Un siècle d’histoire américain
Car avec Châtiment, Percival Everett continue – son œuvre compte une bonne trentaine de romans et de recueils de poésie – de déterrer les fantômes de l’Amérique. L’auteur, qui adore changer de genre littéraire pour mieux en détourner les codes, s’attaque ici au roman policier, genre qui lui permet de mettre en lumière un racisme présent dans toutes les couches de la société, des agents fédéraux qui mènent l’enquête aux victimes noires retrouvées sur la scène de crime et qui, même mortes, font des coupables idéales. Mais elle lui sert aussi à retourner les stéréotypes qui ont gangréné la fiction américaine et qu’il fait voler en éclats. Ce sont ici non pas les personnages noirs mais les habitants blancs du Mississippi qui sont décrits par des successions de clichés, de leur façon de se vêtir à celle dont ils s’expriment. Ces retournements permanents de situation – par lesquels les Blancs se pensent victimes de l’Histoire… – représentent pour Everett une manière de revenir, avec cet humour noir grinçant qui le caractérise, sur un siècle d’histoire américaine.
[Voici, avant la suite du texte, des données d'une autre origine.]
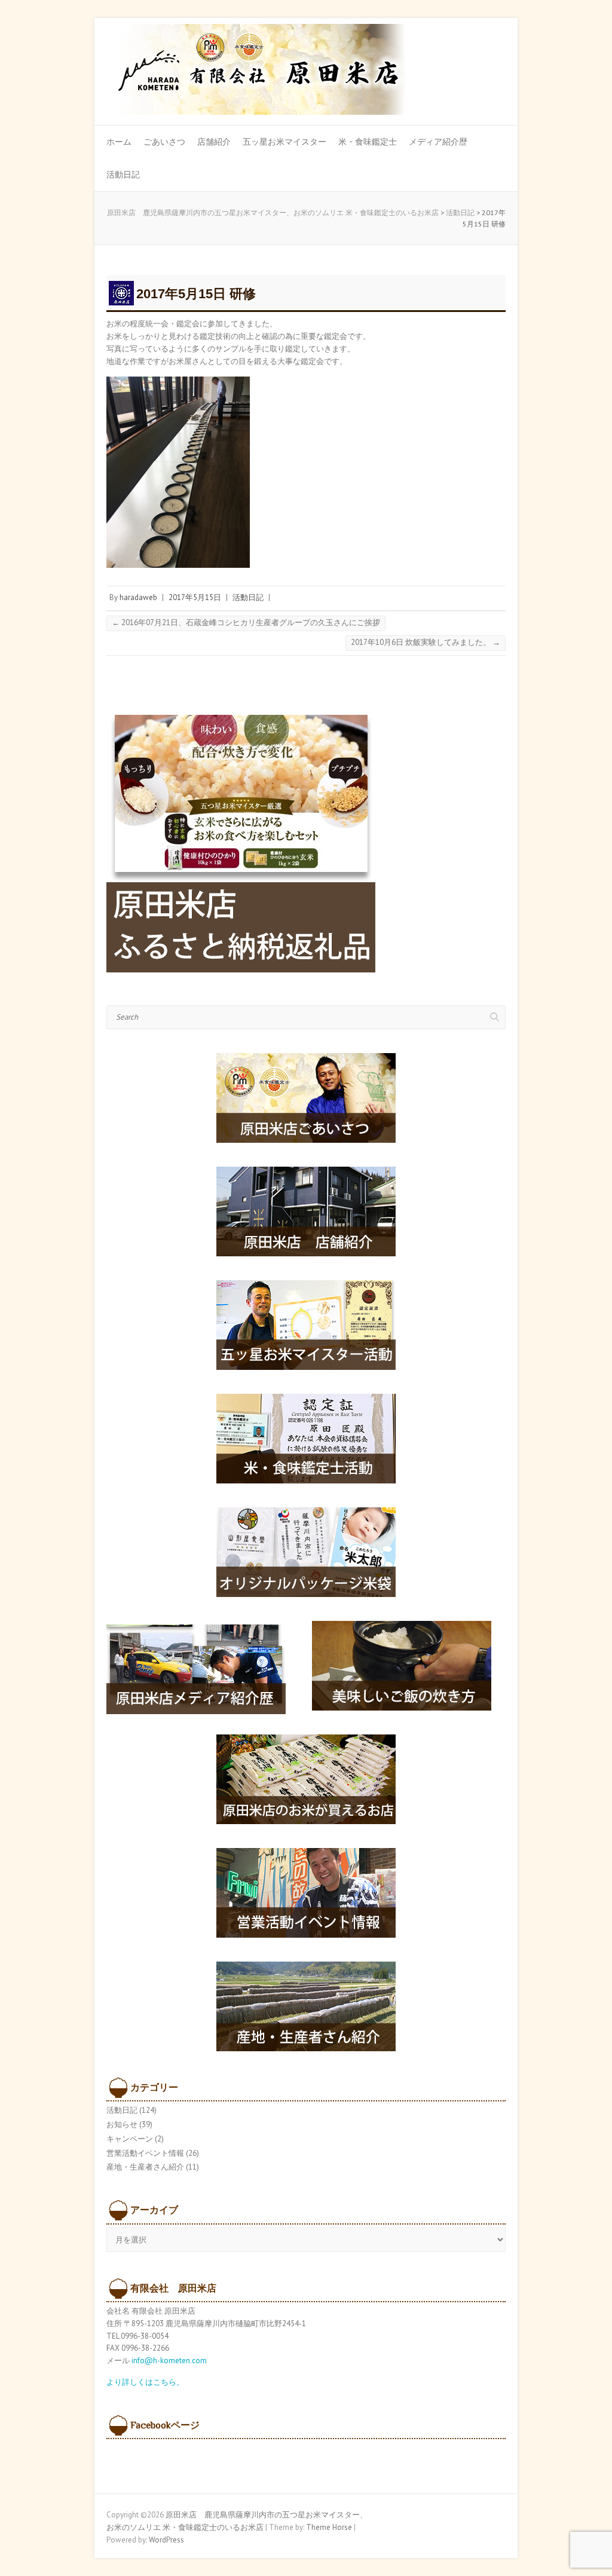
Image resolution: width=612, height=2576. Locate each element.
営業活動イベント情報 (145, 2153)
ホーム (118, 141)
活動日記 (123, 174)
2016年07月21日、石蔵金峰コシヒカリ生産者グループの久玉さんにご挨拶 (246, 622)
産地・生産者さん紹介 (145, 2167)
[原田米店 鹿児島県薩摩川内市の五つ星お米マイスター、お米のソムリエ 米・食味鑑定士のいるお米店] (255, 73)
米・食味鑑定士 (367, 141)
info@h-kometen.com (169, 2360)
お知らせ (121, 2124)
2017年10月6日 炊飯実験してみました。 (425, 642)
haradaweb (138, 597)
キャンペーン (129, 2139)
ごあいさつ (164, 141)
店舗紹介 (214, 141)
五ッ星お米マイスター (284, 141)
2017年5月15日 (195, 597)
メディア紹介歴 (438, 141)
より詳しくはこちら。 (145, 2382)
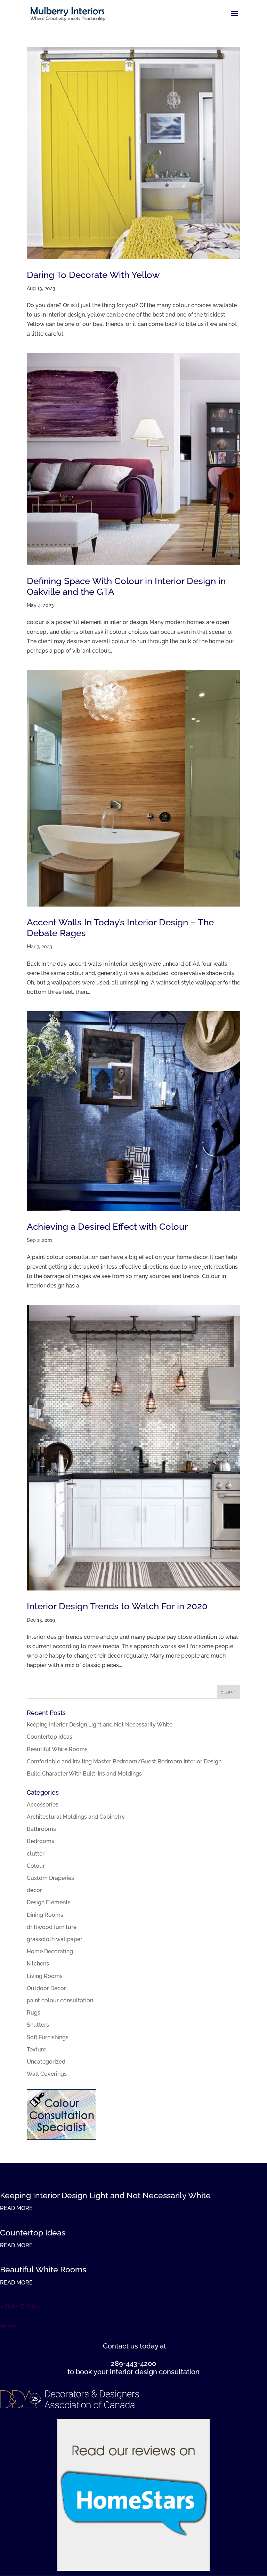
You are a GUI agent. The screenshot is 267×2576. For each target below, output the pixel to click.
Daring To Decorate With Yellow (93, 275)
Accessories (42, 1804)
Sur les lynchages (qui comptent, précise-t-il, les violences policières), sur l’élection de Trump, sur le Ku Klux Klan et l’alt-right, mais aussi sur la force et la puissance du mouvement Black Lives Matter. À neuf mois de la prochaine élection américaine, les questions complexes que pose ce roman sur le besoin de réparation et la vengeance n’ont jamais été autant d’actualité.
Châtiment de Percival Everett (Actes Sud), traduction de l’anglais (Etats-Unis) par Anne-Laure Tissut, 368 pages, 22.50 euros. En librairie.